I am not a religious person these days, but I was raised as such, and a couple of verses that have stuck with me have God proclaiming how he will punish the children for sins of the parents for three and four generations, and I have spent much of my life wondering which generation I fit into. My father was angry, as was his father, and his father before him. Men full of sound and fury, with the old guard having fists and feet to match their bluster. My father was not physically abusive, nor am I, but I can replay the times he lost his temper and the words he yelled, the names he screamed, as easily as I can play a video clip from YouTube. After the outbursts, during sessions of apologies and tears and hugs and kisses and “I love you’s,” he would tell me how hard he was working to stop the cycle of anger and how much better I would be with my kids to end this family curse altogether. Twenty years later, and I feel like I have already failed, continuing to hold back the waves of violence but unable to resist the tide of anger. Just another lost man guilty of Wrath and continuing the multi-generational fight against one’s own temperament.
Early on during my nearly two decade on-again, off-again relationship with therapy, I read a book entitled Wild at Heart by John Eldredge. In it, he describes how men are left deeply wounded, usually by their own father, early during their journey into masculinity, and leaves them angry or passive. The entire reason I was initially sent to therapy was to attempt to repair this wound, yes, delivered by my dad. The book is Christian, so of course the answer to everything is “God,” and it also has some antiquated views on every man needing “a beauty to rescue,” but I still believe that one day I could produce some irreparable harm to each of my sons and make them angry men, continuing the cycle to my grandchildren and their children’s children.
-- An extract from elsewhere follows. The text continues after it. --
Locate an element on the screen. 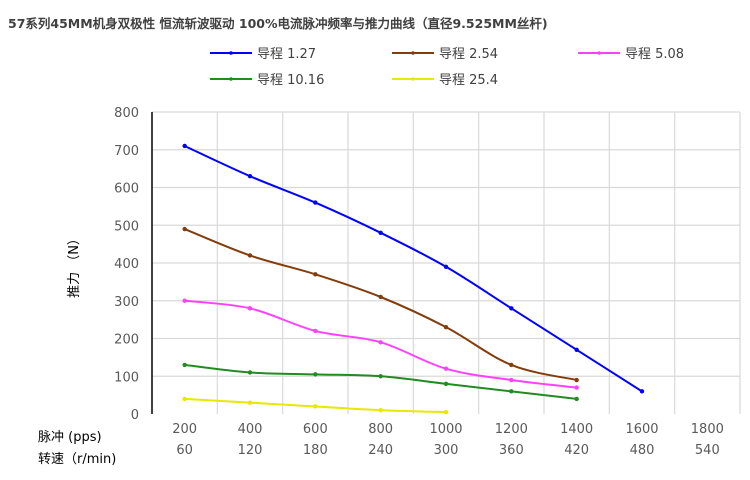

I do not know if one day my oldest son will be able to bring up the words I yelled or the names I screamed as easily as pressing the familiar triangular “Play” button; it breaks my heart to think that those might one day be his strongest memories of me. My only solace is he already seems to be more resilient than me. Because after the sessions of apologies and tears and hugs and kisses and “I love you’s,” it is as if nothing ever happened. At this point I am still his hero, his dad, and not the monster I see in myself. I hope I am able to show him enough glimpses of how a man is supposed to act in our time together, whether it be building elaborate and impossibly tall marble runs, cheering together at Pelicans games, or deep superhero discussions, and it is those moments he keeps locked in his memory bank, so he is able to one day be the father I wanted to be and make me the final link in a chain of angry men.